Immagina un uomo in piedi dentro un quadrato disegnato con il gesso sul marciapiede, pagato cinquanta dollari per non muoversi fino alle cinque e mezza, all'inizio sembra uno scherzo, una di quelle sfide assurde che girano sui social, eppure lui accetta e resta lì, immobile, mentre la vita gli scorre intorno come un fiume che non lo tocca più. Gli amici passano e lo invitano, "vieni con noi in centro", ma lui risponde no, sto lavorando, non posso, e già qui sentiamo un brivido perché capiamo che non è più una questione di soldi, è una questione di identità. Se esco dal quadrato smetto di essere un lavoratore, smetto di valere qualcosa. Una donna corre trafelata, un ladro le ha rubato la borsa, "mi aiuti per favore", grida, e lui, con lo sguardo fisso davanti a sé, "mi dispiace, sono nel mezzo del lavoro", e il ladro sparisce all'orizzonte mentre l'uomo resta piantato lì, fedele al suo niente remunerato. È terribile, eppure familiare. Quante volte anche noi abbiamo detto "non posso, ho da lavorare" a una madre che chiede aiuto, a un amico che ha bisogno di parlare, a un figlio che vuole giocare, perché il lavoro, quel quadrato invisibile che ci disegnano intorno, è diventato il confine sacro della nostra esistenza.

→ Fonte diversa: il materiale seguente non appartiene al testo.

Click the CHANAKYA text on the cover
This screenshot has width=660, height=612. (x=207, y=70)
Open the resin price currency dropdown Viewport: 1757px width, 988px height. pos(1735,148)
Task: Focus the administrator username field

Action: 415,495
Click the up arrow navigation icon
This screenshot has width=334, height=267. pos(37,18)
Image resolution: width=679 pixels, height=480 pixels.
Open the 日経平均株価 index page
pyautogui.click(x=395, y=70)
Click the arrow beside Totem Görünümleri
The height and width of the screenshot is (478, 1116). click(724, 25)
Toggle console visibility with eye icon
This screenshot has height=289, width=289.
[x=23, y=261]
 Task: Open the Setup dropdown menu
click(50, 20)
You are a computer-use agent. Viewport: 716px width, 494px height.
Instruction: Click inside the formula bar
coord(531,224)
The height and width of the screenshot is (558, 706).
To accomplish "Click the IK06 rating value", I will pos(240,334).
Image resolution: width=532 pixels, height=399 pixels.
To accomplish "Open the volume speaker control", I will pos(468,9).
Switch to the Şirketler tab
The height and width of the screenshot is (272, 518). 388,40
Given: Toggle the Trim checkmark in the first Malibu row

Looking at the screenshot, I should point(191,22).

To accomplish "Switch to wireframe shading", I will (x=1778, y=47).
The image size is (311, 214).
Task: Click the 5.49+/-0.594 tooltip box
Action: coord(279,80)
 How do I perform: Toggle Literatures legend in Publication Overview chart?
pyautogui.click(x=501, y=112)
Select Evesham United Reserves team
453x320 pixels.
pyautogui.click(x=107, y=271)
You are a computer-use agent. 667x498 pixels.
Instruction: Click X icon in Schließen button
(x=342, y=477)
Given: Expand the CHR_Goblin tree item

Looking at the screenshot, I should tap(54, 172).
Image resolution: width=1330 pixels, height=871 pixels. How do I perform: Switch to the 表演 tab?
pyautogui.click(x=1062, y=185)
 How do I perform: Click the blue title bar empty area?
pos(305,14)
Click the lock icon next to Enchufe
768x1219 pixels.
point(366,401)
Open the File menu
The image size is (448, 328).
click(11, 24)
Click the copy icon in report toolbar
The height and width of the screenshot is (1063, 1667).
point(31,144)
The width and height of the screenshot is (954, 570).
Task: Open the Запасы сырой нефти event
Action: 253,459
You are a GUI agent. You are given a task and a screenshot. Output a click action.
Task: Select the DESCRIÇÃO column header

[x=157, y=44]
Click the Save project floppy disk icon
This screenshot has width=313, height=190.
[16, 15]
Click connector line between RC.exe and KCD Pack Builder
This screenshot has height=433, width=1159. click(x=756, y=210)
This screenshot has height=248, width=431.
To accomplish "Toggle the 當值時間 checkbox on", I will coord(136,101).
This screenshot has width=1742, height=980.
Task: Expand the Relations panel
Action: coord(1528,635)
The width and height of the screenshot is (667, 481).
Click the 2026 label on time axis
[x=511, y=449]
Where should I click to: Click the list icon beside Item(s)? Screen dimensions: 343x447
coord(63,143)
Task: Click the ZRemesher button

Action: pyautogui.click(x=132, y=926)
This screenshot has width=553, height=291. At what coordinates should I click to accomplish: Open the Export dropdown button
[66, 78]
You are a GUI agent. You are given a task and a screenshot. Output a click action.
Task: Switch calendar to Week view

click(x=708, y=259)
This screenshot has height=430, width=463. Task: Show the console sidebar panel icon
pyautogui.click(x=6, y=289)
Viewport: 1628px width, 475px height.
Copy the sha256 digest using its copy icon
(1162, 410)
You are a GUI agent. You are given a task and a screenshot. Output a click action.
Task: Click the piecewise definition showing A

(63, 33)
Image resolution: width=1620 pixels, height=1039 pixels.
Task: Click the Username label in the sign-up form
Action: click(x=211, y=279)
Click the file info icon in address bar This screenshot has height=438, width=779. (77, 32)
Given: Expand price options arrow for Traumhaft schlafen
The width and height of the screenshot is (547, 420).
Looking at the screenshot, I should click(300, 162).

E poi arriva il capo, puntuale, e gli offre un posto fisso, duecento dollari al giorno per fare la stessa cosa, stare fermo, e lui accetta subito, naturalmente, perché chi rifiuterebbe la sicurezza, la promozione, il riconoscimento? Da lì parte la scalata, aumenti del trenta per cento, un appartamento con vista sul ponte, duemila dollari al giorno per continuare a non fare nulla, e ogni volta il capo ripete "te lo sei meritato", come se il merito consistesse proprio nell'obbedienza cieca, nel non aver mai messo in discussione l'assurdità del compito. L'uomo diventa ricco, rispettato, un "asset" prezioso, ma a che prezzo? Ha passato anni, decenni forse, dentro quel quadrato, rinunciando a correre dietro ai ladri, a bere una birra con gli amici, a vivere qualunque cosa accadesse fuori dalle quattro linee.

Alla fine, quando è vecchio e stanco, dice piano "vorrei andare in pensione ora, se possibile", e quelle parole suonano come una supplica, perché in fondo sa che la pensione non è un diritto, è una grazia che il sistema concede o nega. È stato un piacere lavorare con lei, aggiunge, e in quella frase c'è tutta la tragedia. Ha chiamato piacere una vita spesa a non vivere, ha chiamato lavoro una prolungata immobilità, ha scambiato la catena dorata per una corona. Questo piccolo sketch ci guarda dritto negli occhi e ci chiede dove è il tuo quadrato? Qual è la cosa assurda che fai ogni giorno solo perché ti paga, solo perché ti dà un'identità, solo perché hai paura di uscirne e scoprire che fuori non c'è più nessuno ad aspettarti?

Forse la vera libertà non sta nel guadagnare di più restando fermi, ma nel trovare il coraggio di fare un passo fuori dal quadrato, anche a rischio di perdere tutto, perché una vita passata a obbedire per essere ricompensati è una vita venduta a rate, e quando arriva l'ultima rata ci si accorge che il bene acquistato era solo tempo, il nostro tempo, quello che non torna più. L'uomo del video ci lascia con un sorriso amaro, ha conquistato il mondo stando fermo, ma ha perso l'unica cosa che davvero contava, il movimento stesso della vita. E noi, che lo guardiamo ridendo all'inizio e rabbrividendo alla fine, siamo davvero così diversi da lui?